A white paper written by not-for-profit IT security association ISACA claims to show that smartphones and other high-end mobile devices pose a serious threat to confidential information, since they effectively allow insider access to the company IT network.
The use of wireless networks, which are typically less secure than wired networks, leaves information at greater risk for interception.
Mobile devices, says the research, can also be the targets of malware attacks as employees carry them beyond the protection of their company’s network. Lack of enterprise control of physical devices, along with the growing practice of employees using personal devices for business, has increased mobile device risk levels.

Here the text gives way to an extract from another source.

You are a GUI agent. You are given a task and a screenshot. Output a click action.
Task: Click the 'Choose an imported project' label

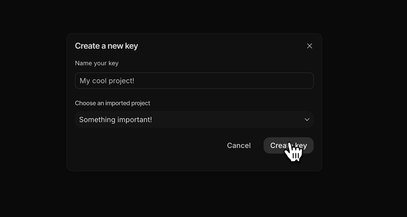[113, 103]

According to Christos Dimitriadis, the lead author of the ISACA report and a respected technology expert in Greece, the threats posed by smartphones are very real since the handsets are now coming under attack by a new generation of malware.
So what is the solution?
Dimitriadis says that the answer is a holistic approach to defending the company resources against smartphones, since malware and data leaking issues are problems that can be countered using a positive approach to security.
Whilst authentication and encryption clearly have their place in the mobile security arena, the ISACA professional says that a governance framework such as ISACA’s COBIT or Risk IT will help businesses to ensure that process and policy changes are implemented and understood.
The white paper goes on to say that mobile technology can offer enterprises several highly valued benefits – from increased productivity to better customer service – but it is important to recognise that these benefits can be realised only if the enterprise manages the technology effectively.